──────── Input ────────

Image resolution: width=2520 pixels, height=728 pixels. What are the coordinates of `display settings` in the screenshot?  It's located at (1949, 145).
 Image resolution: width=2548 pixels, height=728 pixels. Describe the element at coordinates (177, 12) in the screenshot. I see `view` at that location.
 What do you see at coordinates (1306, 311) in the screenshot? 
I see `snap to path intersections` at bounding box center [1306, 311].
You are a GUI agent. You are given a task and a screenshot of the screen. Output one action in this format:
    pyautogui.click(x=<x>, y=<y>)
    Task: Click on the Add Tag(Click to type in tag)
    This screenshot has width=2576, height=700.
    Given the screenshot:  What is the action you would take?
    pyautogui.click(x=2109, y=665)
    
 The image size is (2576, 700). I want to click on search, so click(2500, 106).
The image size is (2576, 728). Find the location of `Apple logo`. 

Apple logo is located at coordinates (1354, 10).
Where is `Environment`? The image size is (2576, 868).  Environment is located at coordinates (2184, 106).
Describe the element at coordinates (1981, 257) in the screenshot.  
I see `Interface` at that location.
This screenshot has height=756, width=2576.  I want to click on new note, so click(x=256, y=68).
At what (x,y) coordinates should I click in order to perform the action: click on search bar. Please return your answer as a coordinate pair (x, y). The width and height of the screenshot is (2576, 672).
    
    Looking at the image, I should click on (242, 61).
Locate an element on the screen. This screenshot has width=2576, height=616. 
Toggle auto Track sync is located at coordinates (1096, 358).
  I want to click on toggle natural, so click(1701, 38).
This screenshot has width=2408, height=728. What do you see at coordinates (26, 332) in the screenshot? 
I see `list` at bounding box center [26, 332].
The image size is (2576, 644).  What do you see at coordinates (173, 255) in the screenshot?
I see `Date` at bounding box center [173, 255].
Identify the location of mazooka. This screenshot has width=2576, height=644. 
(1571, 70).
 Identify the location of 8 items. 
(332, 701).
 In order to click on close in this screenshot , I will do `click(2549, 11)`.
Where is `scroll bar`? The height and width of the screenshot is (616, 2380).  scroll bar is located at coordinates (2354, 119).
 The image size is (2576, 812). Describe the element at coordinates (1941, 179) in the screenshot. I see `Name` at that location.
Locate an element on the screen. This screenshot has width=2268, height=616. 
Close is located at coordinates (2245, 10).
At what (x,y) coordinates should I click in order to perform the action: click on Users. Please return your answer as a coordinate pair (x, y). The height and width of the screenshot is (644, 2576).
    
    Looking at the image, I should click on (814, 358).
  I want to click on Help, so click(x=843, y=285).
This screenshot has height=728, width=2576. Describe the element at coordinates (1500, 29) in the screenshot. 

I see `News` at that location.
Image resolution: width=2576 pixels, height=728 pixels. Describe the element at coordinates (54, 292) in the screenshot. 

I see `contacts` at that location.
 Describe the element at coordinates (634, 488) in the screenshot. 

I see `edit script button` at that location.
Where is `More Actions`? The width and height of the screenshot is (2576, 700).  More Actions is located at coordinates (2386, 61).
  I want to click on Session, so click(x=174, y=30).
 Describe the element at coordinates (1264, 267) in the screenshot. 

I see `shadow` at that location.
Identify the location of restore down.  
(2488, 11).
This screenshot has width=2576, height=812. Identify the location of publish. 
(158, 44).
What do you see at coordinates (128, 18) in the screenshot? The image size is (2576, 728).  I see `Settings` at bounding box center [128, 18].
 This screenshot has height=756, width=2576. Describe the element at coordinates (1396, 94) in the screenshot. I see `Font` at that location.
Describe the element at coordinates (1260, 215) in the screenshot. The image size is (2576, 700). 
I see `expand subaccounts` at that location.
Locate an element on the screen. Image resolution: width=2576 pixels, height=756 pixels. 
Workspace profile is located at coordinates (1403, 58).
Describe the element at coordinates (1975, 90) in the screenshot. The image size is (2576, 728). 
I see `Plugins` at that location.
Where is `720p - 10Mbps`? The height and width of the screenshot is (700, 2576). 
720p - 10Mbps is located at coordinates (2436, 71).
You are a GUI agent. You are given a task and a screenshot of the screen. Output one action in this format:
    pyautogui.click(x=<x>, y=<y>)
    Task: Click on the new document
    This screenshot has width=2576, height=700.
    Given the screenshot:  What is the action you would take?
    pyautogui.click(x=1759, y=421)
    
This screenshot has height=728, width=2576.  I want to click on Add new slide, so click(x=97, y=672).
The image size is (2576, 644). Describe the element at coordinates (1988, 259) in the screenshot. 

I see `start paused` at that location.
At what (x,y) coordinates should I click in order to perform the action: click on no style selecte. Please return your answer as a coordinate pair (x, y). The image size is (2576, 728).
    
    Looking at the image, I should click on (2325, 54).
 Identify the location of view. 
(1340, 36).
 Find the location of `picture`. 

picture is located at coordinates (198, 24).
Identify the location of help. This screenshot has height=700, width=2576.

────────

Write out every line of the entries above exactly as it appears, from the first entry through the last.

Worked solution
Image resolution: width=2520 pixels, height=728 pixels. What are the coordinates of `display settings` in the screenshot?  It's located at (1949, 145).
 Image resolution: width=2548 pixels, height=728 pixels. Describe the element at coordinates (177, 12) in the screenshot. I see `view` at that location.
 What do you see at coordinates (1306, 311) in the screenshot? 
I see `snap to path intersections` at bounding box center [1306, 311].
You are a GUI agent. You are given a task and a screenshot of the screen. Output one action in this format:
    pyautogui.click(x=<x>, y=<y>)
    Task: Click on the Add Tag(Click to type in tag)
    This screenshot has width=2576, height=700.
    Given the screenshot:  What is the action you would take?
    pyautogui.click(x=2109, y=665)
    
 The image size is (2576, 700). I want to click on search, so click(2500, 106).
The image size is (2576, 728). Find the location of `Apple logo`. 

Apple logo is located at coordinates (1354, 10).
Where is `Environment`? The image size is (2576, 868).  Environment is located at coordinates (2184, 106).
Describe the element at coordinates (1981, 257) in the screenshot.  
I see `Interface` at that location.
This screenshot has height=756, width=2576.  I want to click on new note, so click(x=256, y=68).
At what (x,y) coordinates should I click in order to perform the action: click on search bar. Please return your answer as a coordinate pair (x, y). The width and height of the screenshot is (2576, 672).
    
    Looking at the image, I should click on (242, 61).
Locate an element on the screen. This screenshot has width=2576, height=616. 
Toggle auto Track sync is located at coordinates (1096, 358).
  I want to click on toggle natural, so click(1701, 38).
This screenshot has width=2408, height=728. What do you see at coordinates (26, 332) in the screenshot? 
I see `list` at bounding box center [26, 332].
The image size is (2576, 644).  What do you see at coordinates (173, 255) in the screenshot?
I see `Date` at bounding box center [173, 255].
Identify the location of mazooka. This screenshot has width=2576, height=644. 
(1571, 70).
 Identify the location of 8 items. 
(332, 701).
 In order to click on close in this screenshot , I will do `click(2549, 11)`.
Where is `scroll bar`? The height and width of the screenshot is (616, 2380).  scroll bar is located at coordinates (2354, 119).
 The image size is (2576, 812). Describe the element at coordinates (1941, 179) in the screenshot. I see `Name` at that location.
Locate an element on the screen. This screenshot has width=2268, height=616. 
Close is located at coordinates (2245, 10).
At what (x,y) coordinates should I click in order to perform the action: click on Users. Please return your answer as a coordinate pair (x, y). The height and width of the screenshot is (644, 2576).
    
    Looking at the image, I should click on (814, 358).
  I want to click on Help, so click(x=843, y=285).
This screenshot has height=728, width=2576. Describe the element at coordinates (1500, 29) in the screenshot. 

I see `News` at that location.
Image resolution: width=2576 pixels, height=728 pixels. Describe the element at coordinates (54, 292) in the screenshot. 

I see `contacts` at that location.
 Describe the element at coordinates (634, 488) in the screenshot. 

I see `edit script button` at that location.
Where is `More Actions`? The width and height of the screenshot is (2576, 700).  More Actions is located at coordinates (2386, 61).
  I want to click on Session, so click(x=174, y=30).
 Describe the element at coordinates (1264, 267) in the screenshot. 

I see `shadow` at that location.
Identify the location of restore down.  
(2488, 11).
This screenshot has width=2576, height=812. Identify the location of publish. 
(158, 44).
What do you see at coordinates (128, 18) in the screenshot? The image size is (2576, 728).  I see `Settings` at bounding box center [128, 18].
 This screenshot has height=756, width=2576. Describe the element at coordinates (1396, 94) in the screenshot. I see `Font` at that location.
Describe the element at coordinates (1260, 215) in the screenshot. The image size is (2576, 700). 
I see `expand subaccounts` at that location.
Locate an element on the screen. Image resolution: width=2576 pixels, height=756 pixels. 
Workspace profile is located at coordinates (1403, 58).
Describe the element at coordinates (1975, 90) in the screenshot. The image size is (2576, 728). 
I see `Plugins` at that location.
Where is `720p - 10Mbps`? The height and width of the screenshot is (700, 2576). 
720p - 10Mbps is located at coordinates (2436, 71).
You are a GUI agent. You are given a task and a screenshot of the screen. Output one action in this format:
    pyautogui.click(x=<x>, y=<y>)
    Task: Click on the new document
    This screenshot has width=2576, height=700.
    Given the screenshot:  What is the action you would take?
    pyautogui.click(x=1759, y=421)
    
This screenshot has height=728, width=2576.  I want to click on Add new slide, so click(x=97, y=672).
The image size is (2576, 644). Describe the element at coordinates (1988, 259) in the screenshot. 

I see `start paused` at that location.
At what (x,y) coordinates should I click in order to perform the action: click on no style selecte. Please return your answer as a coordinate pair (x, y). The image size is (2576, 728).
    
    Looking at the image, I should click on (2325, 54).
 Identify the location of view. 
(1340, 36).
 Find the location of `picture`. 

picture is located at coordinates (198, 24).
Identify the location of help. This screenshot has height=700, width=2576.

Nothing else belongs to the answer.